そして、これといったアイディアも思い浮かばないまま、私の目の前にはキメラと呼ぶのに相応しい、足の生えた鶴が1羽誕生したのだった。
「……いっそ、これを手紙に仕込むか」
こんなキメラが突然、婚約者から送られて来たら普通は動揺するだろう。気持ち悪がって好感度が下がってくれたら儲けもんだ。
それに、最初から封筒の中に入れておけば、ベラに見つかるリスクも低い。
「いけるんじゃないか、これは?」
「なにがいけるんですか?」
「うわ!? リリたん!?」
いつの間にか私の座る机にはリリアーナがちょこんと顔と手を乗せていた。
リリたんの前ではいつでも素敵なお姉様でありたいがために、普段はちゃんとリリアーナと呼んでいたのだが、動揺しすぎて思わずリリたん呼びをしてしまった。気持ち悪いと思われていないか心配である。
「おねえしゃま、それは なんですか?」
リリアーナは呼び方を気にする様子もなく、私が先ほど折った、足の生えた鶴を指さす。
「うわ……魔獣ですか? それ」
ロシュカのちょっと引いたような反応を見て、私はこの作戦がいけることを確信する。
「えーと、鶴って言う鳥なんだけど」
「ツル??」
ロシュカやシルキーの反応を見ると、どうやらこちらの世界に鶴はいないようだ。
「空想上の生き物というか、なんというか」
「おねえしゃまが つくったのですか!? すごい! わたしも つくってみたいです!!」
「え!? これを!?!?」
ここで私がバラの花とか折れたら、スマートに花を差し出すカッコいいお姉様を演出できたのだが、そんな高度なものはどう足掻いても無理なため、大人しくリリアーナに足の生えた鶴の折り方を教える。

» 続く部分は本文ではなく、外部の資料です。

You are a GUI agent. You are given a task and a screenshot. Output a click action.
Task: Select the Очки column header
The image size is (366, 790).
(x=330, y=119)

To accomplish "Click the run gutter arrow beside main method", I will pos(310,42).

リリアーナは最初は、ロシュカやシルキーに手伝ってもらいながら作っていたが、何羽も作っている内に最終的に自分1人で最後まで折ることが出来るようになった。
流石リリたん! 手先も器用でかしこい!!
……ちなみに普通の鶴と、羽の動く鶴の折り方も教えたのだが、リリたんの机の上には何故か足の生えた鶴のみが大量生産されていた。
私達の様子を確認しに来たベラがそのシュールな光景を見てギョッとした後、「また余計なことを教えて」という目でこちらを見てきたが、なぜ私だとバレたのだろうか。
まあ、リリたんが楽しいなら、ヨシ!!
私はベラからの手紙チェックにOKをもらい、こっそり足の生えた鶴を仕込んだまま手紙を封筒の中に入れ、封をする。

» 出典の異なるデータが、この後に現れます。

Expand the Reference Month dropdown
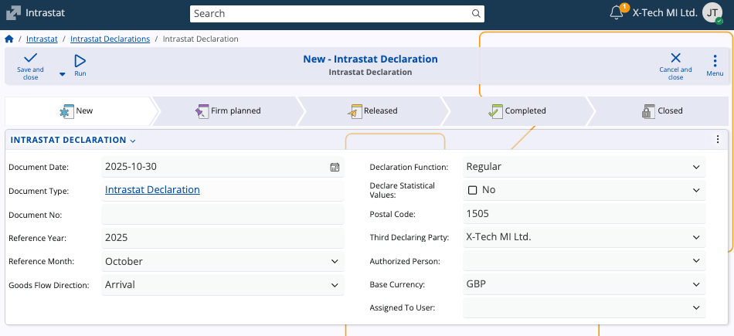Image resolution: width=734 pixels, height=336 pixels. click(x=335, y=262)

ベラは母から秘密基地設置の許可を得て、あの場所の安全確認を済ませて来てくれたようだ。ベラも何だかんだ、厳しいように思えて私たちには甘いところがあると思う。
リリたんが大量に作った足の生えた鶴は、熟考の末、父の執務机の上に並べて進呈することにして、私とリリアーナは早速、秘密基地を作るべく図書室へと向かったのだった。